* Consignes: Pouvez-vous recopier à l'identique les lignes des données ci-dessous, de celle qui contient "Share the 'Solution'" à celle qui contient "click(x=154, y=126)", ces deux lignes comprises ?

[Entrées enregistrées]
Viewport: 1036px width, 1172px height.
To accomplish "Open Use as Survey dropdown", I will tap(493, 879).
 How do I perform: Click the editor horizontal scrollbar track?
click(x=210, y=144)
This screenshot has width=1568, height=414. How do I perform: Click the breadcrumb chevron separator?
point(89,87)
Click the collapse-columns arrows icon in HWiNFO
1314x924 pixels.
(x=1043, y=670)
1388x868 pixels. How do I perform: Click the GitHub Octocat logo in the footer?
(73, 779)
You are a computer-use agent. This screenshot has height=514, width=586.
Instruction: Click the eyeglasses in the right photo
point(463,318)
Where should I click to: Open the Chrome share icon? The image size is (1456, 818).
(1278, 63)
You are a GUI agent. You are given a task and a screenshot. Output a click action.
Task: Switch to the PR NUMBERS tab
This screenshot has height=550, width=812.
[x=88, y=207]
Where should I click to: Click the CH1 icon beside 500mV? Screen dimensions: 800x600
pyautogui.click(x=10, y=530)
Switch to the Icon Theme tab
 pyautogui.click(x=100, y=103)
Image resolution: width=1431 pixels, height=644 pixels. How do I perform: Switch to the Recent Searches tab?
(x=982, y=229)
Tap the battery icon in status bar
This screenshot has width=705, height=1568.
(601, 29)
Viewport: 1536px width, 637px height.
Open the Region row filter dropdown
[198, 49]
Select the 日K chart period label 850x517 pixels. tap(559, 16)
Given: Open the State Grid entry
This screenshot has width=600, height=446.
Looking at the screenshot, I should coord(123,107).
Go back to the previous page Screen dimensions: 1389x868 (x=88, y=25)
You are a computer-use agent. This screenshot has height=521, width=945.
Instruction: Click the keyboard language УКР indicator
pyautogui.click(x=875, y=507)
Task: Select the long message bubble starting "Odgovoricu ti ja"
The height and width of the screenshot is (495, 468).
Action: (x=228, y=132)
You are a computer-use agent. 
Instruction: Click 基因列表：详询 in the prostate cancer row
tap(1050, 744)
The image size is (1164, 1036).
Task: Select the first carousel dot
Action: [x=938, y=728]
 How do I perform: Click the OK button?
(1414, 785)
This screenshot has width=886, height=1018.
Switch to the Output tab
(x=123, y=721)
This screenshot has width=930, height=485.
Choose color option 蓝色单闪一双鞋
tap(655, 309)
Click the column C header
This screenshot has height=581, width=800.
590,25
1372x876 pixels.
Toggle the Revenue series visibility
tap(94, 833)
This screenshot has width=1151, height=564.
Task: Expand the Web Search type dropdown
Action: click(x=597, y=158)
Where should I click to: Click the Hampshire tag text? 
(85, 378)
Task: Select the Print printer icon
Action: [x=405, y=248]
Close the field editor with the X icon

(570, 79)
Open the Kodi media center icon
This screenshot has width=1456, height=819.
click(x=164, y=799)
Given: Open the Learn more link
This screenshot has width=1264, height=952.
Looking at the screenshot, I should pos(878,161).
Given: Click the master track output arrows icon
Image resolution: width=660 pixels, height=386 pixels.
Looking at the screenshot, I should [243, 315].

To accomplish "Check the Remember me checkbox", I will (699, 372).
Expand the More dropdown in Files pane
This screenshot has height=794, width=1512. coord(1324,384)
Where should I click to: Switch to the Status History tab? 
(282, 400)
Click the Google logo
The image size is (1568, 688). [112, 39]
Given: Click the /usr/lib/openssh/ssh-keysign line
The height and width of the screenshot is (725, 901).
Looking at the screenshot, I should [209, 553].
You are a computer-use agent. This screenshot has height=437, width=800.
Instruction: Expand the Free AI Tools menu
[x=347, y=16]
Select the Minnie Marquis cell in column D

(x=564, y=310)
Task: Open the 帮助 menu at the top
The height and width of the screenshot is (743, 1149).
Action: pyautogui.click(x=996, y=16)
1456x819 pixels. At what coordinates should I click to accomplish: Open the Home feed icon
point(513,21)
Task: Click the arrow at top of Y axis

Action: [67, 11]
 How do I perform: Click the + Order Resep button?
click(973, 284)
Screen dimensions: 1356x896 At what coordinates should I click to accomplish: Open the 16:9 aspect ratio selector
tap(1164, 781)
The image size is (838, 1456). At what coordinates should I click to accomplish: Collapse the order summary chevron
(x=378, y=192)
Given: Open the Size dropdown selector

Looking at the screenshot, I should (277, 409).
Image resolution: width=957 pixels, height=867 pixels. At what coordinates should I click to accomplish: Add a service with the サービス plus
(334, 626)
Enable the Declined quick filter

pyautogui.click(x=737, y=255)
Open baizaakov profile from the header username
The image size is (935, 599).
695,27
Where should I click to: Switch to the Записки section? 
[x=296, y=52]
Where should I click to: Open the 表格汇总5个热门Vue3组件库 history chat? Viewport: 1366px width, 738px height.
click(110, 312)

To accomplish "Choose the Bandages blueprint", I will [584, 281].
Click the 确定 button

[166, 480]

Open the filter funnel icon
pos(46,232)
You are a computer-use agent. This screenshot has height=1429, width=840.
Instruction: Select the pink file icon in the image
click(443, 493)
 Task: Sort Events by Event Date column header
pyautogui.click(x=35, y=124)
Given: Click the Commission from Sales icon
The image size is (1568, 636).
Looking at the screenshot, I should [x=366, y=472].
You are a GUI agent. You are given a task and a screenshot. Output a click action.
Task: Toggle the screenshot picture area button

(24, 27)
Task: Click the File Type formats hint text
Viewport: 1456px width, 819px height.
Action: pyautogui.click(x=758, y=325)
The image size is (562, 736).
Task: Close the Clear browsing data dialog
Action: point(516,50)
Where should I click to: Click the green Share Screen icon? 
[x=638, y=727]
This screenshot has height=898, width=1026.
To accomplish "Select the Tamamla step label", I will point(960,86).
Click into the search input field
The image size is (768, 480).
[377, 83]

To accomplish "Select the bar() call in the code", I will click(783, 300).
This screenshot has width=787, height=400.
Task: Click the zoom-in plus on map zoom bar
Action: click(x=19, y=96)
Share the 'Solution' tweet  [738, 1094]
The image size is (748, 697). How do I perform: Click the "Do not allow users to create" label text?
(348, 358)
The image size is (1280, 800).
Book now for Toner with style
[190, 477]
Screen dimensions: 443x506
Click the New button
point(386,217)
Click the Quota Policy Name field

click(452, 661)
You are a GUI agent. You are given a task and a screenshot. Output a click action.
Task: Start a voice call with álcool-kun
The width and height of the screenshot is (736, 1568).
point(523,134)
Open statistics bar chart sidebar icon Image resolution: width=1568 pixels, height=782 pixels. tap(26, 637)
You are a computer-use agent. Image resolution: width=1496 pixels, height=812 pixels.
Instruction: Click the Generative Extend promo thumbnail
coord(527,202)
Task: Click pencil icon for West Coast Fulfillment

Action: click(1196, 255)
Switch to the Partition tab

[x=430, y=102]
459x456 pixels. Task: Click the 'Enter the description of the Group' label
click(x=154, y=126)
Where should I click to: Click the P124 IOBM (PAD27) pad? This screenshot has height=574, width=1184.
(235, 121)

* Résultat final:
Share the 'Solution' tweet  [738, 1094]
The image size is (748, 697). How do I perform: Click the "Do not allow users to create" label text?
(348, 358)
The image size is (1280, 800).
Book now for Toner with style
[190, 477]
Screen dimensions: 443x506
Click the New button
point(386,217)
Click the Quota Policy Name field

click(452, 661)
You are a GUI agent. You are given a task and a screenshot. Output a click action.
Task: Start a voice call with álcool-kun
The width and height of the screenshot is (736, 1568).
point(523,134)
Open statistics bar chart sidebar icon Image resolution: width=1568 pixels, height=782 pixels. tap(26, 637)
You are a computer-use agent. Image resolution: width=1496 pixels, height=812 pixels.
Instruction: Click the Generative Extend promo thumbnail
coord(527,202)
Task: Click pencil icon for West Coast Fulfillment

Action: click(1196, 255)
Switch to the Partition tab

[x=430, y=102]
459x456 pixels. Task: Click the 'Enter the description of the Group' label
click(x=154, y=126)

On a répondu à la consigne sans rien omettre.